Reading these capsule biographies has given me sustenance
when I’ve
teetered on the edge of burnout. "
We can learn a great deal from our elders in activism," Farren
observes. "Most have discovered how to maintain vision
and personal
equilibrium. Some of us are fortunate enough to know a few of these people."
In the Maryland Green Party, we are indeed fortunate to
know a few of these elders in activism.
These veterans of social change include Maryland
Green Party founders Bob Auerbach and Joe and Rose Marie Flynn.
This group of our elders also includes Montgomery Green
Chuck Harker.
I first met Chuck when we both spoke out against the Iraq
War at a County Council meeting. On
February 5, 2003, the Montgomery County Council
held a so-called "Town Hall Meeting" in Gaithersburg.
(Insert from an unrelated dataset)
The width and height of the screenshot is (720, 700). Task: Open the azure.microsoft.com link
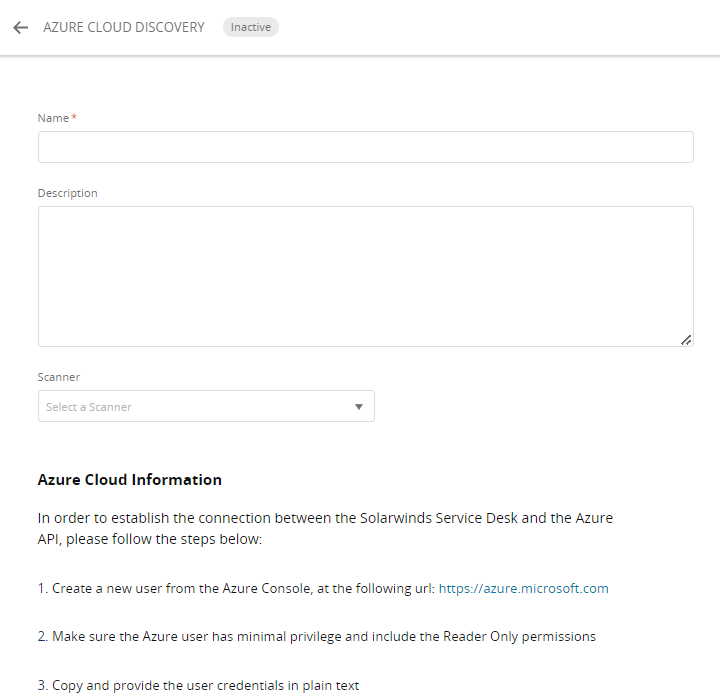coord(523,588)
I had emailed fellow Greens that this
was an opportunity for us to advocate for a
resolution against the Iraq War (over one hundred other
municipalities, including the city of Chicago, had already
done so). While
sitting with my family in the audience that night, I saw
a tall, distinguished-looking man
in white hair starkly address the Council: "....I
speak as a Navy veteran of World War Two, with the lingering
guilt for our destruction of the innocent men, women and children of Nagasaki and Hiroshima,
even as our armed forces had defeated
the armed forces of Japan and victory was
in sight.....I come to you out of a sense of patriotic
duty
because of my deep concern that a
unilateral decision by the President to go to
war, even without there being an imminent danger, would
be a
disaster for our County, our State,
and our Country, possibly even our Earth."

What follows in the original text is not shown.